_Exercise aim_.
Where a picture occurs in the data, omit it, and copy all remaining data exactly.

Saved entries:
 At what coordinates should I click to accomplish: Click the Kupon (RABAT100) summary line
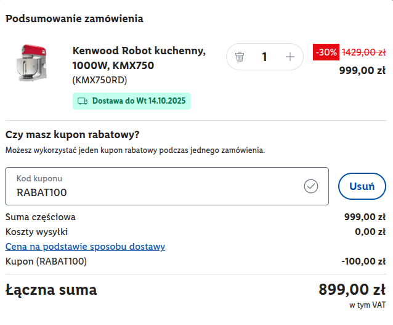click(46, 261)
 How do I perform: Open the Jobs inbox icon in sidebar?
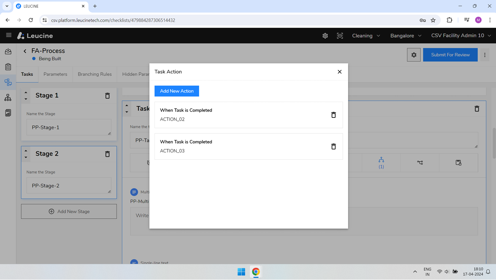(x=8, y=51)

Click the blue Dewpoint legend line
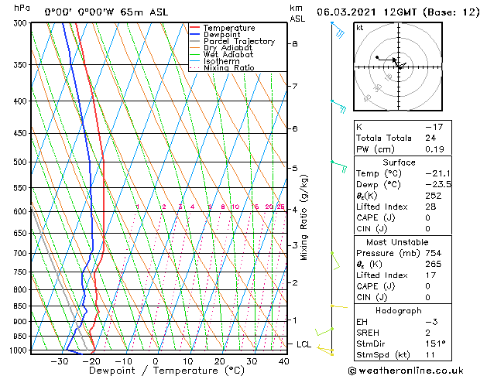point(194,35)
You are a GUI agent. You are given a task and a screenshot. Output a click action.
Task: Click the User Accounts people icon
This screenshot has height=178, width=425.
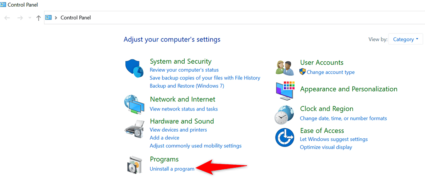(285, 67)
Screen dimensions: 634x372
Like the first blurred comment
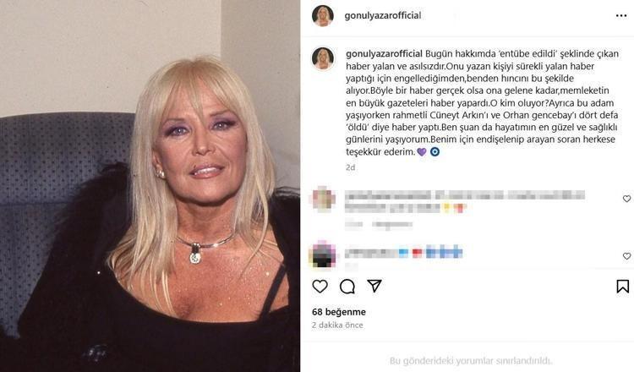click(x=626, y=199)
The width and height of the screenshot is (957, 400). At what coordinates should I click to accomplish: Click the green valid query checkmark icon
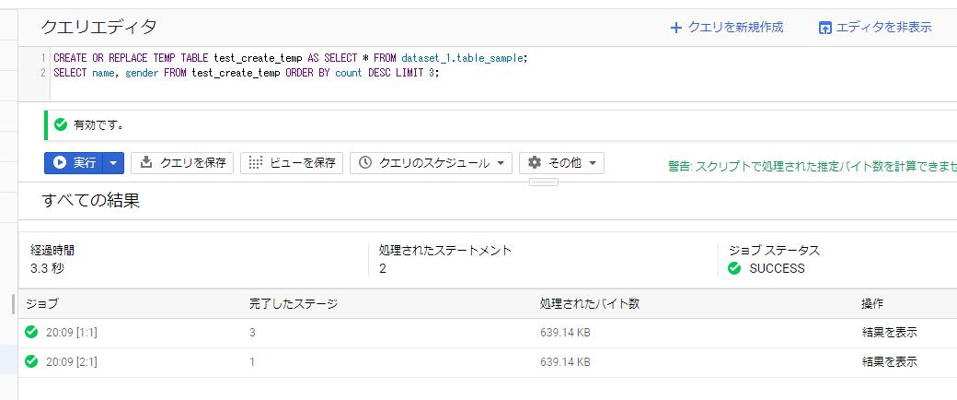coord(61,124)
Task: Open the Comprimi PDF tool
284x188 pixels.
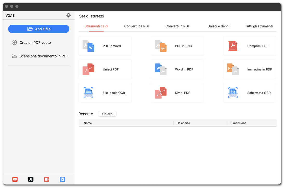Action: pos(249,46)
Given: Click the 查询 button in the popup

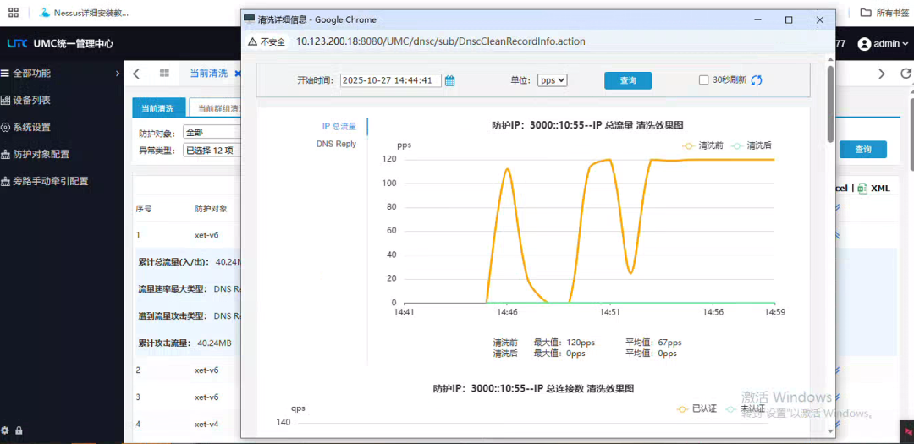Looking at the screenshot, I should 627,80.
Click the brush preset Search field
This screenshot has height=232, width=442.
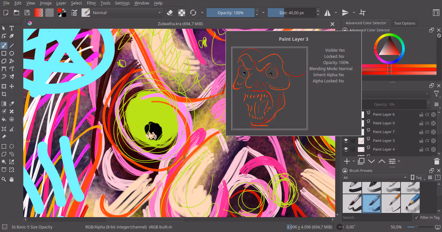point(377,217)
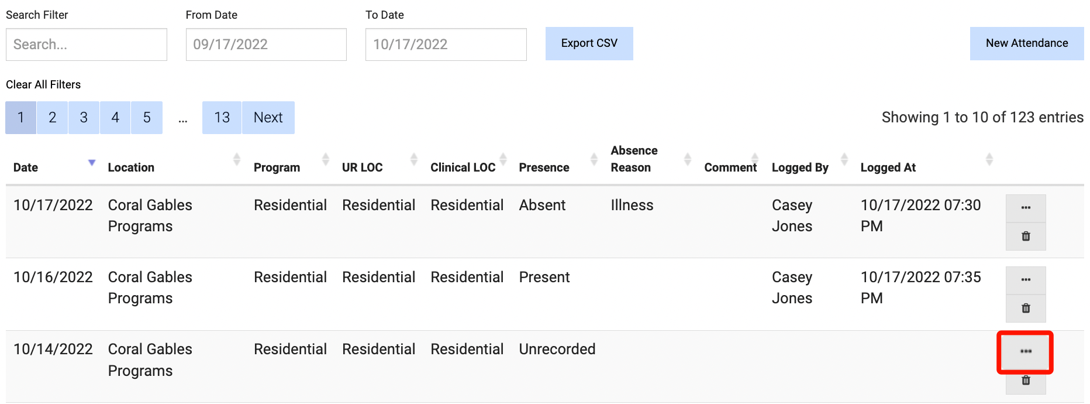Go to page 2 of results
This screenshot has width=1090, height=404.
pyautogui.click(x=53, y=118)
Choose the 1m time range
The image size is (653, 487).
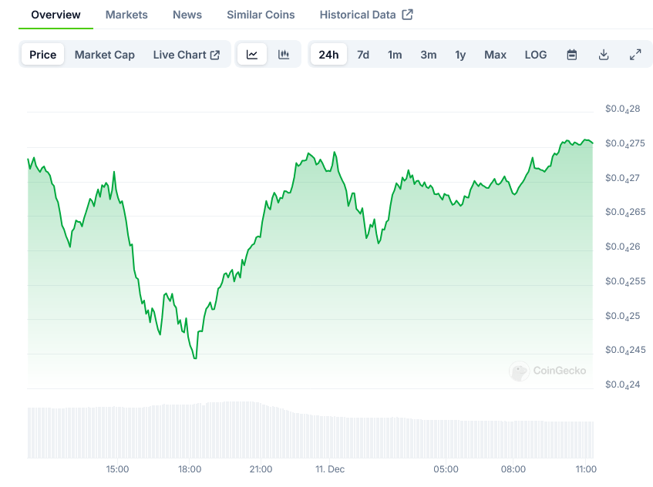[395, 55]
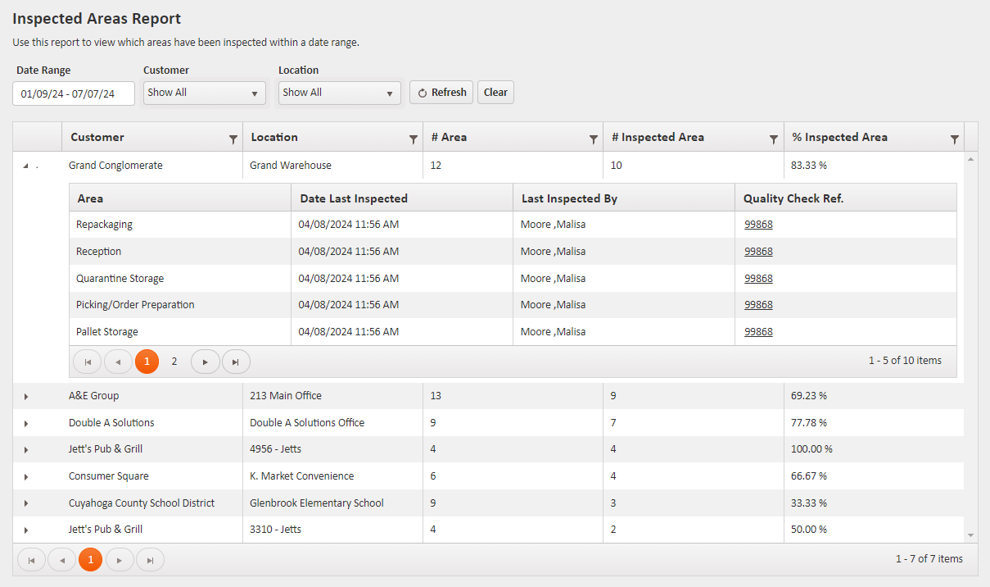Image resolution: width=990 pixels, height=587 pixels.
Task: Clear the report filters
Action: coord(495,92)
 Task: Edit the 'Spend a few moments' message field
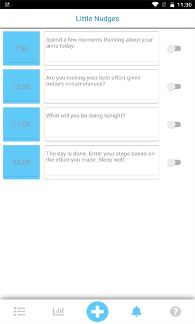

_Exercise answer_.
 At what coordinates should I click to accomplish: Click the Kupon (RABAT100) summary line
click(46, 261)
 How do I perform: Open the Jobs inbox icon in sidebar?
(x=8, y=51)

Click the blue Dewpoint legend line
point(194,35)
You are a GUI agent. You are given a task and a screenshot. Output a click action.
Task: Click the User Accounts people icon
This screenshot has height=178, width=425.
(285, 67)
Screen dimensions: 634x372
Like the first blurred comment
click(x=626, y=199)
The width and height of the screenshot is (957, 400). At what coordinates should I click to accomplish: Click the green valid query checkmark icon
coord(61,124)
Task: Open the Comprimi PDF tool
284x188 pixels.
Action: pos(249,46)
Given: Click the 查询 button in the popup

Looking at the screenshot, I should 627,80.
Click the brush preset Search field
This screenshot has height=232, width=442.
point(377,217)
Go to page 2 of results
This screenshot has width=1090, height=404.
pyautogui.click(x=53, y=118)
Choose the 1m time range
The image size is (653, 487).
[395, 55]
Image resolution: width=990 pixels, height=587 pixels.
Task: Clear the report filters
Action: coord(495,92)
 Task: Edit the 'Spend a few moments' message field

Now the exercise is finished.